**Activity**
What lines of the data include the string "computer"? Copy them all.

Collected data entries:
****************

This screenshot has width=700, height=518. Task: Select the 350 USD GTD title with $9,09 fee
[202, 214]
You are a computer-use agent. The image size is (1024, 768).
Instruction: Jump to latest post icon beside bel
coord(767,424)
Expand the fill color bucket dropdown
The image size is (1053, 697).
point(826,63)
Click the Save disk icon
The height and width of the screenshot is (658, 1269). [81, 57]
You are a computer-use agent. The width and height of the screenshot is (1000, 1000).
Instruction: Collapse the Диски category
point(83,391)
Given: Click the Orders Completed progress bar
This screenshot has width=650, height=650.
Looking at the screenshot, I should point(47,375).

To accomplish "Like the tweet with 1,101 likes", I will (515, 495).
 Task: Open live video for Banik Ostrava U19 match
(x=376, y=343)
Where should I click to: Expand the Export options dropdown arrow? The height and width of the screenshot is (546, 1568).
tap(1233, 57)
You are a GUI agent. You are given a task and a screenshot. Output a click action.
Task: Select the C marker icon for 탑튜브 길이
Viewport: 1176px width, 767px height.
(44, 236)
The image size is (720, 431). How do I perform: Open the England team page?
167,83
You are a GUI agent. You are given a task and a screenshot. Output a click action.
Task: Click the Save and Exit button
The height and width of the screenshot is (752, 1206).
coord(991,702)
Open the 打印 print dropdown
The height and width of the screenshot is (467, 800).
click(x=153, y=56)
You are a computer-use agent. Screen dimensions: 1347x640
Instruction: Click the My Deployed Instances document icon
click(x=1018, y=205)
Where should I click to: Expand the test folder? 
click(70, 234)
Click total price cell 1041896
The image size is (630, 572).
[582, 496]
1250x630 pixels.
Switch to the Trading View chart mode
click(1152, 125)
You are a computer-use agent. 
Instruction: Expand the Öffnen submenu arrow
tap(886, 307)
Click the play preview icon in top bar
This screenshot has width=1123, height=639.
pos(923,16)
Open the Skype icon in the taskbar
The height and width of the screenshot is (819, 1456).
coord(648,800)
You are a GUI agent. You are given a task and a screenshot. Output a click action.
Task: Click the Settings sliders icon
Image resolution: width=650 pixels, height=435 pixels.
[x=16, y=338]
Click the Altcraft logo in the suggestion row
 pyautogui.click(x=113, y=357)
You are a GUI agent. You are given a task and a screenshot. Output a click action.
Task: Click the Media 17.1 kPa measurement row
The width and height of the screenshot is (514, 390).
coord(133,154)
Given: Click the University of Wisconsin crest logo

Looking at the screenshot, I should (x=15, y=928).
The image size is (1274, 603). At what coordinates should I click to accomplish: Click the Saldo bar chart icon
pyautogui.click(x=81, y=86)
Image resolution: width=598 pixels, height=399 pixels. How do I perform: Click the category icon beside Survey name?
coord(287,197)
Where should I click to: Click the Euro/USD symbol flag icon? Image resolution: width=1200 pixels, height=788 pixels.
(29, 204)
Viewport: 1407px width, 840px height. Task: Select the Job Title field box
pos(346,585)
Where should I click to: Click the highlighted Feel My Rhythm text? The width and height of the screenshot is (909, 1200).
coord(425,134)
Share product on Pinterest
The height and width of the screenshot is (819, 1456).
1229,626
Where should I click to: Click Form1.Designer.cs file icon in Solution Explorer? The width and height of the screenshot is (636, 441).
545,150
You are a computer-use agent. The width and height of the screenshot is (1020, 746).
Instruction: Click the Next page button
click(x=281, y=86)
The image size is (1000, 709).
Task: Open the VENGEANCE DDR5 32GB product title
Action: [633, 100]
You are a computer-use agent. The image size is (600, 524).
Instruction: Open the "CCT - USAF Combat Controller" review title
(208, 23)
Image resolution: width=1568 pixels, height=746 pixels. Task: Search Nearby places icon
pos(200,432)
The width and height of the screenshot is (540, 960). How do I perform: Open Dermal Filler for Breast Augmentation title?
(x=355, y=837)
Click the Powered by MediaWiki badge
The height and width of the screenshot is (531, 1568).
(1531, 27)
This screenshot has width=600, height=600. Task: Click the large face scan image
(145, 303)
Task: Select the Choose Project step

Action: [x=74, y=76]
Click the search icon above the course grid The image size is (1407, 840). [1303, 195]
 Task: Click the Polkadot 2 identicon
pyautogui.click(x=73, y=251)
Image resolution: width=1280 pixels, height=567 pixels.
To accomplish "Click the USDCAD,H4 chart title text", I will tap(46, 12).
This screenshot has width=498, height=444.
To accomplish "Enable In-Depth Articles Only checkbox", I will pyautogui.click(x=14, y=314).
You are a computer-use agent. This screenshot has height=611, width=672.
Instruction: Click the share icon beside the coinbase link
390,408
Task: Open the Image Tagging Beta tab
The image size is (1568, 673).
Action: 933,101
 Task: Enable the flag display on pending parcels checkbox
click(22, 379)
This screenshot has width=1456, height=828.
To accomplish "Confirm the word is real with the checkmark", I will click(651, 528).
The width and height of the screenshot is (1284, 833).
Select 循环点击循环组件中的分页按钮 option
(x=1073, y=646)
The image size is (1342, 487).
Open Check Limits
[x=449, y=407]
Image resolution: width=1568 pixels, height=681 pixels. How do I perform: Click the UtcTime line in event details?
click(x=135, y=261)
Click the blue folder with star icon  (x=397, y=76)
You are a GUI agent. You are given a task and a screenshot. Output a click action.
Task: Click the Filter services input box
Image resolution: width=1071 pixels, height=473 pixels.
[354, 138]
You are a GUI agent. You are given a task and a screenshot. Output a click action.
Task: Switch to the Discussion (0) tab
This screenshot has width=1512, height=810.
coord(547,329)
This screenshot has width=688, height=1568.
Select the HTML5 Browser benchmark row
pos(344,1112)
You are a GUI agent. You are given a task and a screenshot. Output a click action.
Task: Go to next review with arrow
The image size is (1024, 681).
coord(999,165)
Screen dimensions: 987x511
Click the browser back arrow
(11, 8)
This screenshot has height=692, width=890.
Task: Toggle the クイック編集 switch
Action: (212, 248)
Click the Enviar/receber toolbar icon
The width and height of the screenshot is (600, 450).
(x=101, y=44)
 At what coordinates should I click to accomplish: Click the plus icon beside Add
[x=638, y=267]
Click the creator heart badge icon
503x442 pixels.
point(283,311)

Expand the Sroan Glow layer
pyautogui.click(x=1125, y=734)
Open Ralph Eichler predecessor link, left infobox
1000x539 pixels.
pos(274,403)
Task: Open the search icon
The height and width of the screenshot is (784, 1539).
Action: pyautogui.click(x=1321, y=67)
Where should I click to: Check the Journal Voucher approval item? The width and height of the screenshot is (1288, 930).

****************

**Exercise answer**
You are a computer-use agent. The image size is (1024, 768).
You are a computer-use agent. The width and height of the screenshot is (1000, 1000).
You are a computer-use agent. Screen dimensions: 1347x640
You are a computer-use agent. 
You are a computer-use agent. The width and height of the screenshot is (1020, 746).
You are a computer-use agent. The image size is (600, 524).
You are a computer-use agent. This screenshot has height=611, width=672.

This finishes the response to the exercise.